- Data section:
┏━━
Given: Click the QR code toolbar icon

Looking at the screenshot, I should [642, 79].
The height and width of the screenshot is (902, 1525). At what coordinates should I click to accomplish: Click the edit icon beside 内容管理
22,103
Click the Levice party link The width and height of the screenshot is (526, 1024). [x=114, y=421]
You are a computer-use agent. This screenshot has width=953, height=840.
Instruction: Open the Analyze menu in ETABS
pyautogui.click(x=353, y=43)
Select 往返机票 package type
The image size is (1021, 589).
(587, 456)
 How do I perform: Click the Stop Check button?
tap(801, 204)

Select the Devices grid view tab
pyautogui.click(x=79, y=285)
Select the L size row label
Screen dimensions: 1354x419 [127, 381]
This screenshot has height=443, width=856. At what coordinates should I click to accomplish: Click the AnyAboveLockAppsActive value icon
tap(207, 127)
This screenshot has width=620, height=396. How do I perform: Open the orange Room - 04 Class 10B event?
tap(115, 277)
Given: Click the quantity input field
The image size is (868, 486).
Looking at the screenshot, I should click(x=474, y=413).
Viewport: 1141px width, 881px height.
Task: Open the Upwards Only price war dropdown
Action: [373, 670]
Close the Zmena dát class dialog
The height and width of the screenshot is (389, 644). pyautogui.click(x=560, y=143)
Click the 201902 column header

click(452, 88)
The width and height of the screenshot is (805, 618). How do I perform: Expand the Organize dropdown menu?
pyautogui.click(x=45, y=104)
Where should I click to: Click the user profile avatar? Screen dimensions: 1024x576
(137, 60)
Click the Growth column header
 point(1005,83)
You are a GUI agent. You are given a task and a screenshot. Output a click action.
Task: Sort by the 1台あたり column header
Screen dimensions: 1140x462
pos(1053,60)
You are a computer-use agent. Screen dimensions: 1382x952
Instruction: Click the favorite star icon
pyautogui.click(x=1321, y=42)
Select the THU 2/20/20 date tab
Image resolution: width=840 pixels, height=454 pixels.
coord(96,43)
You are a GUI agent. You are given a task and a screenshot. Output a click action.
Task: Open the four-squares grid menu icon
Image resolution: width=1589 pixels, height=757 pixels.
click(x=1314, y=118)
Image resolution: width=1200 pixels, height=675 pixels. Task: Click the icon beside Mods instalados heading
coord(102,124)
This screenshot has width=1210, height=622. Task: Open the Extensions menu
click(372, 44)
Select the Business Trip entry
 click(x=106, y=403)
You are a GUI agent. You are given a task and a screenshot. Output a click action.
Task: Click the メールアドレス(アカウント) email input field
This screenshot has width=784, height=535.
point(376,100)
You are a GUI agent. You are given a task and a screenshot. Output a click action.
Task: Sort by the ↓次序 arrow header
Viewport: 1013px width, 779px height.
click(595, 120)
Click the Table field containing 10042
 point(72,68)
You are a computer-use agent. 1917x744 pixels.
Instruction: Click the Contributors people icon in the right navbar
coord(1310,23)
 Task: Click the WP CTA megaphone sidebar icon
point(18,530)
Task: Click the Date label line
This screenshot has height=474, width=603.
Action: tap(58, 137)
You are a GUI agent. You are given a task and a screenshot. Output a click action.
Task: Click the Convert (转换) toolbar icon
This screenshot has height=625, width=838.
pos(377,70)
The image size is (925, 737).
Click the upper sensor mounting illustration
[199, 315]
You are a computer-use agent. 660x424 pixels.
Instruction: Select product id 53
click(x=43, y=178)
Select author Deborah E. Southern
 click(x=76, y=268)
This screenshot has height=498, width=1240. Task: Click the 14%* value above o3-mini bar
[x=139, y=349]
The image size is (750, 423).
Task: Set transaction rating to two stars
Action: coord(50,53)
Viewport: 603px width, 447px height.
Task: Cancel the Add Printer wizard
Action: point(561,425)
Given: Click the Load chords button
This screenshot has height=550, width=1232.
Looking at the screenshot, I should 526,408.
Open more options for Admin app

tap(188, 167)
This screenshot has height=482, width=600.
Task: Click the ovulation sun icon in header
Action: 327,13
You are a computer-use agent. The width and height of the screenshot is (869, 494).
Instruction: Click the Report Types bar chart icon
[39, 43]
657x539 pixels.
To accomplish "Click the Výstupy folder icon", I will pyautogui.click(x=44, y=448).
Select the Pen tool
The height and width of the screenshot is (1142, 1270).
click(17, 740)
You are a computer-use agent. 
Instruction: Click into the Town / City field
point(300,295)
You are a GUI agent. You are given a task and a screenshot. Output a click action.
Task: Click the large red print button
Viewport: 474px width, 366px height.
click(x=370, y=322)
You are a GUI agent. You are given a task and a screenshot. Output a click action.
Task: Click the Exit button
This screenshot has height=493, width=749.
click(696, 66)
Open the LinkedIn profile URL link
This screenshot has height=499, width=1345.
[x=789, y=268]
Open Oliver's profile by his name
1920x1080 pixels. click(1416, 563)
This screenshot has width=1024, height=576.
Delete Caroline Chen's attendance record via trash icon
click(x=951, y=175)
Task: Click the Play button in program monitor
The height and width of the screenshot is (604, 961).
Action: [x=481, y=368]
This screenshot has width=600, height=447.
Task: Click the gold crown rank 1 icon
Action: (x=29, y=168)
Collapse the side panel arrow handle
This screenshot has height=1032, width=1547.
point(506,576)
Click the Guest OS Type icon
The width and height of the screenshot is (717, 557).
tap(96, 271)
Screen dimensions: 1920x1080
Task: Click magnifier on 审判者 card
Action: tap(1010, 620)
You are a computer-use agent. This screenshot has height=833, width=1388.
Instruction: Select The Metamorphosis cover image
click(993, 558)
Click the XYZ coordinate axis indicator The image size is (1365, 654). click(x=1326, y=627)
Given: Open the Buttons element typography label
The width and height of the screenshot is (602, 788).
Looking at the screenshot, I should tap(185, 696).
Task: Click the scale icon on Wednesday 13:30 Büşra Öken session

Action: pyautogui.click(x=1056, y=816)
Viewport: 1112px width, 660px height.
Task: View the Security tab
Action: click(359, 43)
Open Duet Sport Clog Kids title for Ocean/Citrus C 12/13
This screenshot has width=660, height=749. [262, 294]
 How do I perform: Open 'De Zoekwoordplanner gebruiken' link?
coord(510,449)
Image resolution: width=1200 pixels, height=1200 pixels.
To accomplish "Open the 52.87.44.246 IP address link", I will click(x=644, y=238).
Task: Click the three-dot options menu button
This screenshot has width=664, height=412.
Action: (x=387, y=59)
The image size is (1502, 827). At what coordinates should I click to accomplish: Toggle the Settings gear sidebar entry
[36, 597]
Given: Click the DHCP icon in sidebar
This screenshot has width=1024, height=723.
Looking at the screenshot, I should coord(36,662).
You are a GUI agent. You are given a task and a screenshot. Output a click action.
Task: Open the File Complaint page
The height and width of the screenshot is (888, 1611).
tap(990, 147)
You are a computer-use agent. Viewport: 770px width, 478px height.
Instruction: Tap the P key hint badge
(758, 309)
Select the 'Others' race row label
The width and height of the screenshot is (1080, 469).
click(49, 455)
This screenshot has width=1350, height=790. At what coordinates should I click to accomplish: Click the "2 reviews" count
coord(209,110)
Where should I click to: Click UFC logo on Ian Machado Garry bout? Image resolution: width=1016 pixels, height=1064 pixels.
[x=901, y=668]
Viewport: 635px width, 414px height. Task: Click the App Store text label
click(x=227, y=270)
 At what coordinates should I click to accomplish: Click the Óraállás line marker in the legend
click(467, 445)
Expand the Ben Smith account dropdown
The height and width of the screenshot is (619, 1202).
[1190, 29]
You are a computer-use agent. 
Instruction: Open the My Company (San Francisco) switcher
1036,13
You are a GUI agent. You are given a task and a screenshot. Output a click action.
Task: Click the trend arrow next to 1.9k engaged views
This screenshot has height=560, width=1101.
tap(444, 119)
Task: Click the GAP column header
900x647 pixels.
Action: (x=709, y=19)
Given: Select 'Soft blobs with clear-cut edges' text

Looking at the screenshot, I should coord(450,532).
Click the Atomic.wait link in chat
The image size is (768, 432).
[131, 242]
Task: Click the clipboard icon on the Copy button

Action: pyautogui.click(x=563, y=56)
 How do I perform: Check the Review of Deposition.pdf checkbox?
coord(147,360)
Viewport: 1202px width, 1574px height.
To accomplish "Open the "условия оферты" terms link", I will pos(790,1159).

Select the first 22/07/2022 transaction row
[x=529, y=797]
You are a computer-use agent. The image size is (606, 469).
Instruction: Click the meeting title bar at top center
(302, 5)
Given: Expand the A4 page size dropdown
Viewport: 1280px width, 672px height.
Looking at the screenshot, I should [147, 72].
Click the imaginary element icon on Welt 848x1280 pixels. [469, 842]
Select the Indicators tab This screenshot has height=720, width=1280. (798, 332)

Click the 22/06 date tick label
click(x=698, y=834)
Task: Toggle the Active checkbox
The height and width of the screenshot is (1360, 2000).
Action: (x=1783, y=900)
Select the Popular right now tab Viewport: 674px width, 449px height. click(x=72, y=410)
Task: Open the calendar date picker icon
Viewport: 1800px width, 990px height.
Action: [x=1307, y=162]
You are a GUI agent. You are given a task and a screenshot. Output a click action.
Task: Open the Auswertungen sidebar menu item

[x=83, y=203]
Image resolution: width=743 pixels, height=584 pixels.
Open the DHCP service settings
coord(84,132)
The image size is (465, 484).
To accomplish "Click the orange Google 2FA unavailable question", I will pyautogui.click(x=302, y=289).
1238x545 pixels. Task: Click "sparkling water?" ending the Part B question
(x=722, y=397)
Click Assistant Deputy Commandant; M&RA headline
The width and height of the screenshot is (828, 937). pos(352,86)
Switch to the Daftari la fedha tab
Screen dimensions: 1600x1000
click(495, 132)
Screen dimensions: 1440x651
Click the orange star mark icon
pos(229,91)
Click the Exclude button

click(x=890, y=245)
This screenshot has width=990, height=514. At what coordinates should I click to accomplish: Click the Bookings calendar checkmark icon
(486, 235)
┗━━
Using the records above, filter out every line that lacks the string "page" and copy the rest.

Task: Open the File Complaint page
Given: Expand the A4 page size dropdown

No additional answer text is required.